- AIM OF THE EXERCISE
Rewrite the listing lines from the one containing "Open 高级 options category" through the one containing "Looking at the", inclusive, with "Viewport" changed to "Window" and nothing else altered. Leave the pictures out of your answer.

- ENTRIES SUPPLIED

********

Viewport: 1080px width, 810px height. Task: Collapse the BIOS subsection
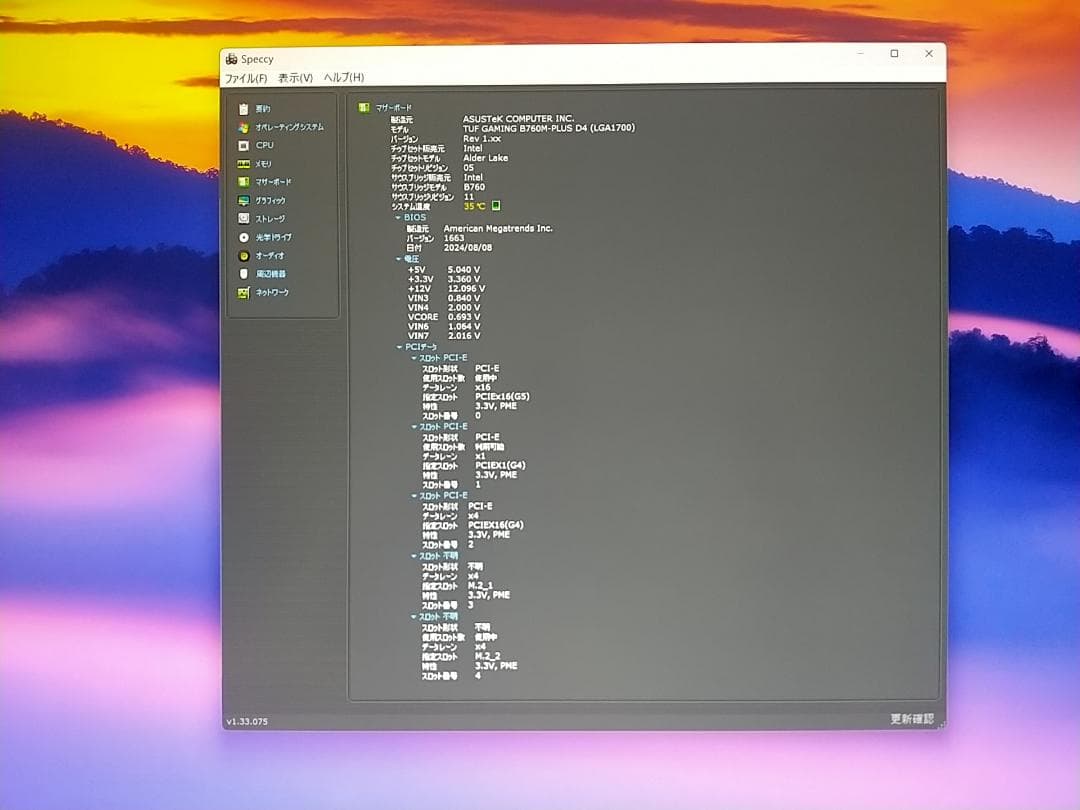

********

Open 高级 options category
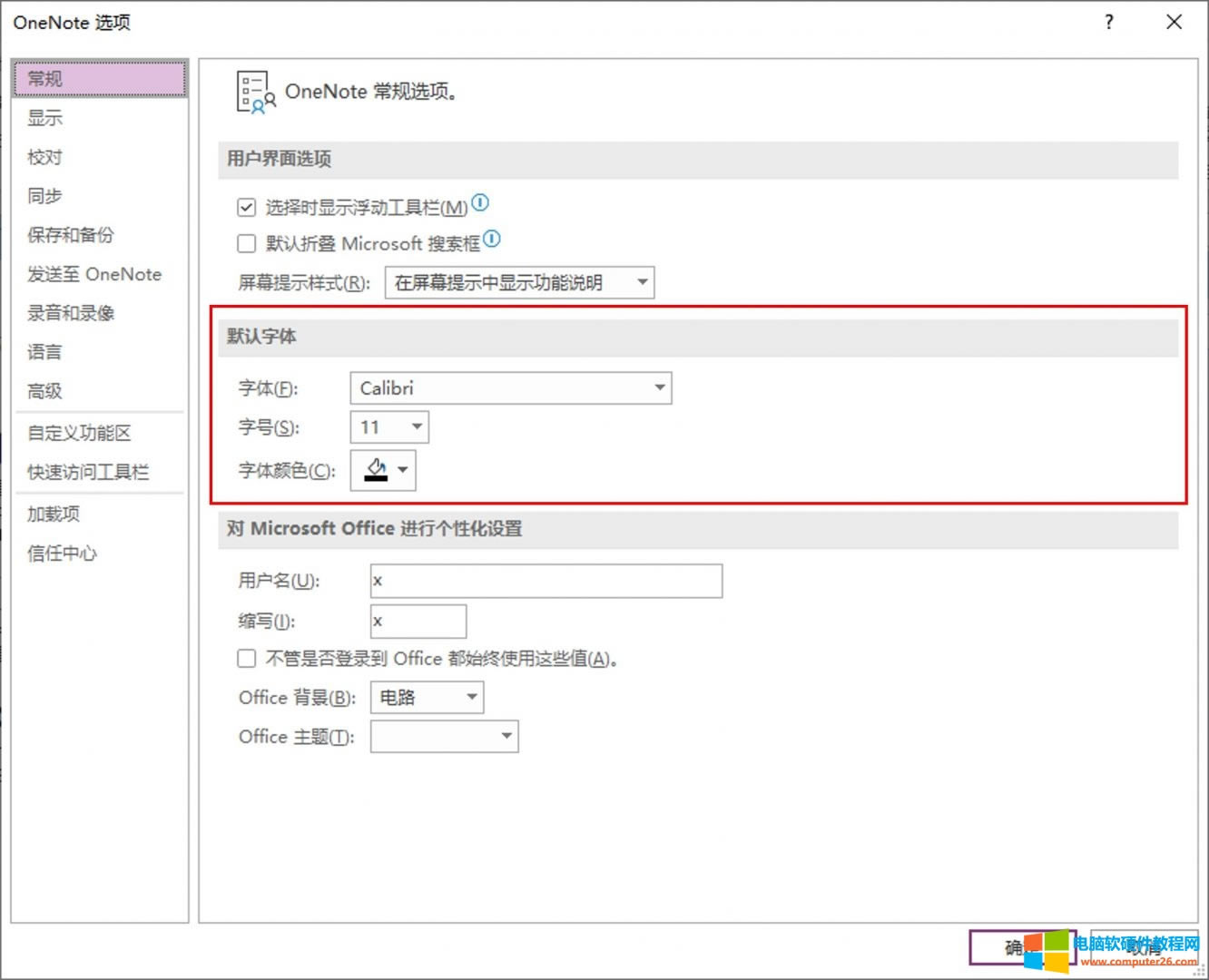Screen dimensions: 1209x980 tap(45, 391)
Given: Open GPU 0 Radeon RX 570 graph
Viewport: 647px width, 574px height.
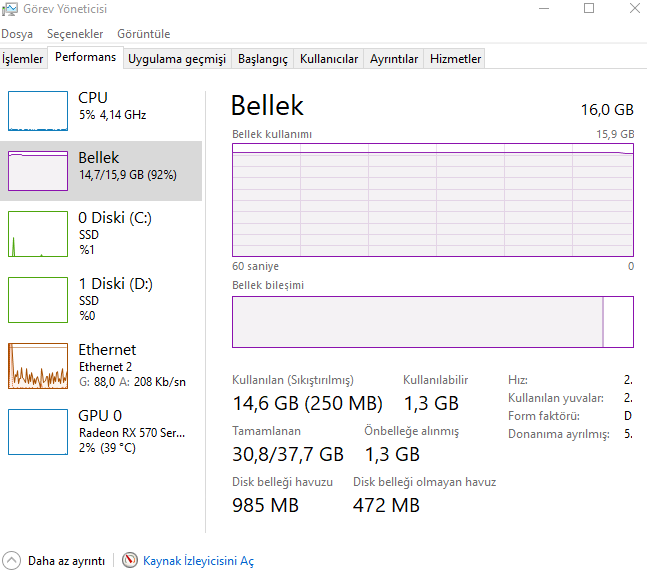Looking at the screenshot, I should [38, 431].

********

- OUTPUT FOR THIS EXERCISE
Open 高级 options category
Screen dimensions: 1209x980 tap(45, 391)
Given: Open GPU 0 Radeon RX 570 graph
Window: 647px width, 574px height.
Looking at the screenshot, I should [38, 431].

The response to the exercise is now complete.